I was chatting with a CIO mate today about the future of cloud computing and how his company are looking to build their own Cloud Enabled Application Platform (CEAP). I feel that many companies are sensitive to putting their data in the cloud itself and my friend definitely echoed that sentiment. There are some things his enterprise could put in to the cloud for economic reasons, but most things will reside behind their firewall.

Interestingly my friend's main driver for a CEAP was to achieve horizontal scalability. He has some performance issues that lend themselves well to being addressed in a highly parallel manner.

During this conversation I used the term "low cloud" to describe CEAP hosted behind the enterprise firewall. So, you heard the term, "low cloud" here first. :-)

3 comments:

Anonymous said...

Wouldn't low cloud be "fog"?

Christopher said...

Wouldn't low cloud be "fog"?

Only if it comes into contact with the ground... ;-)

Trevor Clunne said...

You could develop this in to a meme using real cloud types like these (courtesy of WikiPedia)

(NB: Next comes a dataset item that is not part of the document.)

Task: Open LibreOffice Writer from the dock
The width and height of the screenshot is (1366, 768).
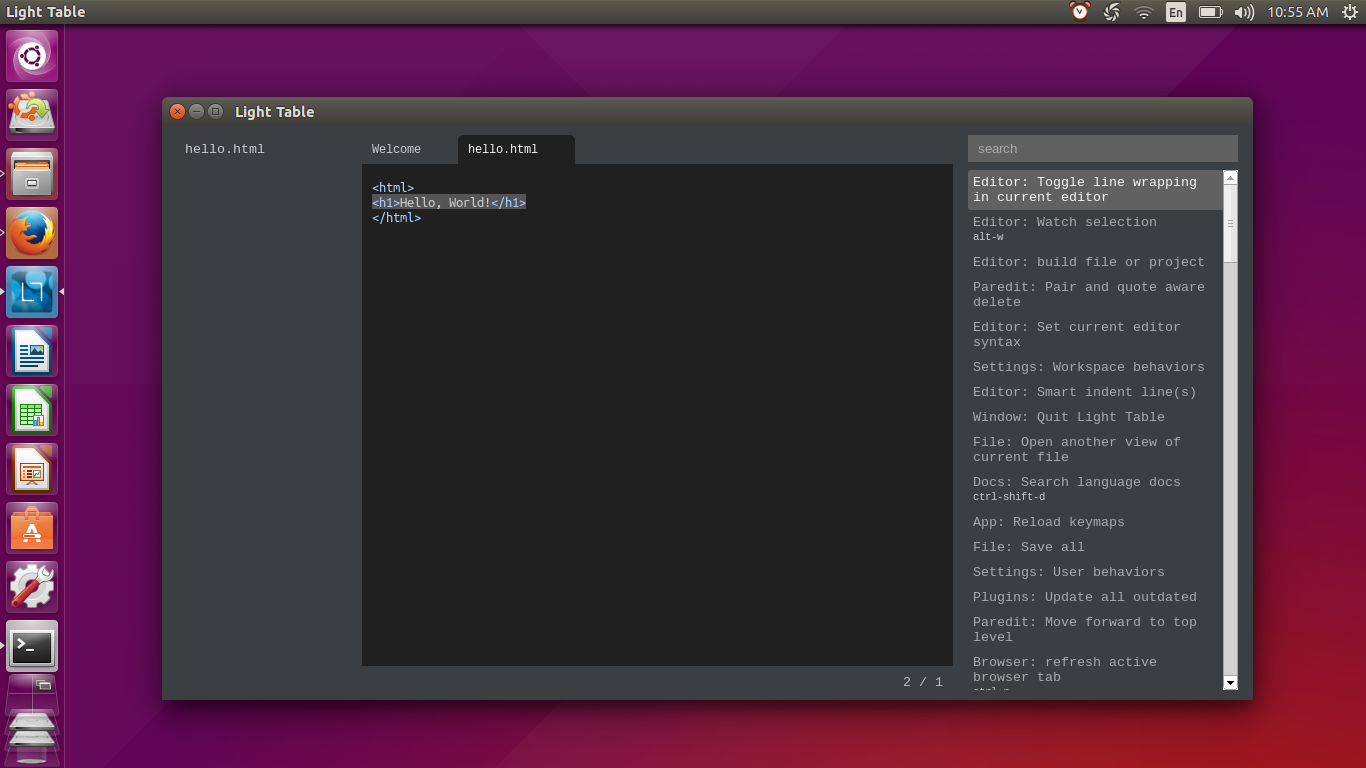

2 High-level clouds (base above ca. 20,000 feet)
2.1 Cirrus
2.2 Cirrocumulus
2.3 Cirrostratus
3 Medium-level clouds (base ca. 6,500 to ca. 20,000 feet)
3.1 Altocumulus
3.2 Altostratus
4 Low-level clouds (base near surface to ca. 6,500 feet)
4.1 Stratocumulus
4.2 Stratus
5 Low to Medium-level clouds (base near surface to ca. 10,000 feet)
5.1 Nimbostratus
5.2 Cumulus
6 Vertically developed clouds (base near surface to ca. 10,000 feet; tops ca. 40,000 feet or higher)
6.1 Cumulonimbus

Assuming enough people take high level stuff to be more visible than low level stuff CIOs could place orders with vendors along the lines of: "I'd like a Cirrus for our external web site, an AltoStratus for our corporate systems, a Stratus for our our confidential systems and a CumuloNimbus for our planning systems please."